By Student Delegate Samantha Morrison
The Seychelles has been successful in creating a network of protected areas and reviving endangered avian species. Continued research on seabird distributions and habitats could lead States like the Seychelles to have better-informed planning for marine protected areas and ocean governance.
Seabirds are considered a fundamental component of marine ecosystems and serve as valuable indicators of ecosystem health. They spend the majority of their lives over the ocean, returning to land to breed and care for their young. Because seabirds move across entire oceans, effective conservation of their habitats requires international cooperation.

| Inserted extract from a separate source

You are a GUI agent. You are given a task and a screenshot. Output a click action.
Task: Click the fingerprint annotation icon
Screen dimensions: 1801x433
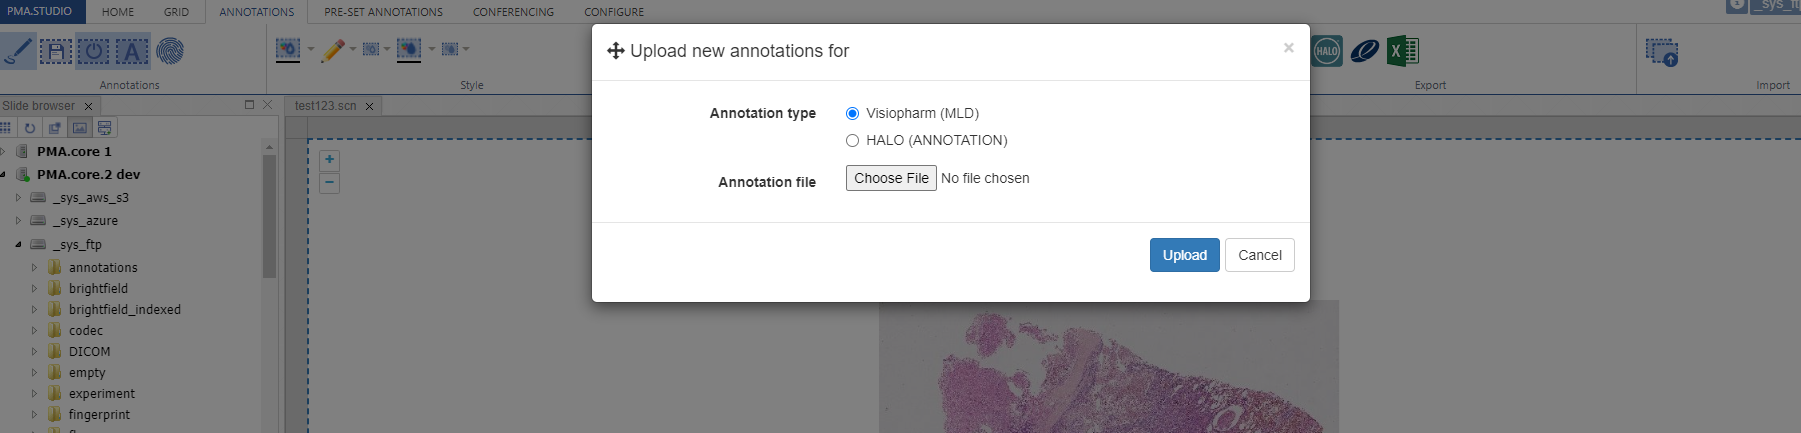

With over a hundred small islands and rich tropical seas, the Republic of Seychelles (Seychelles) is an idyllic location for seabirds to flourish. In fact, the Seychelles small islands are nesting grounds for numerous species of seabirds. While the Seychelles makes for an ideal location for seabirds, seabirds continue to suffer, and are threatened throughout their entire life cycle from overfishing of prey, pollution, and climate change.
Seabirds can be found within coastal ecosystems such as seagrass and mangroves, and are particularly sensitive and vulnerable to changes in ocean climate. Thus, seabirds could be an informative and cost-effective tool to indicate the status of ocean and coastal habitat health. As States begin to integrate oceans into their Nationally Determined Contributions (NDCs), it is important to identify vital parts of marine ecosystems, including seabirds. In turn, monitoring the response of seabirds to climate change, particularly how seabirds interact in these coastal wetland habitats, may support developing countries in their efforts to determine the level of ocean health and employ mechanisms to integrate oceans into their NDCs.
The health of our oceans plays a critical role in climate change mitigation. Coastal ecosystems absorb excess water and act as both a buffer against rising sea levels as well as a carbon sink, storing carbon pollution within their vegetation. By taking in carbon, oceans and coasts naturally reduce the impact of greenhouse gas emissions on the atmosphere. Thus, preserving coastal ecosystems, particularly seagrass, mangroves, and saltmarshes, increases the resilience of our oceans to climate change. When damaged, coastal wetlands may emit a significant amount of carbon back into the atmosphere, contributing to climate change.
Observing seabirds could assist States in determining the effects of various disturbances and pollution occurring in the oceans and potential damages to coastal ecosystems. Additionally, because seabirds may breed in the same area each year, their responses to their habitats may be particularly useful in documenting any changes in ocean health and implementing effective ocean conservation measures, while reducing the effects of climate change.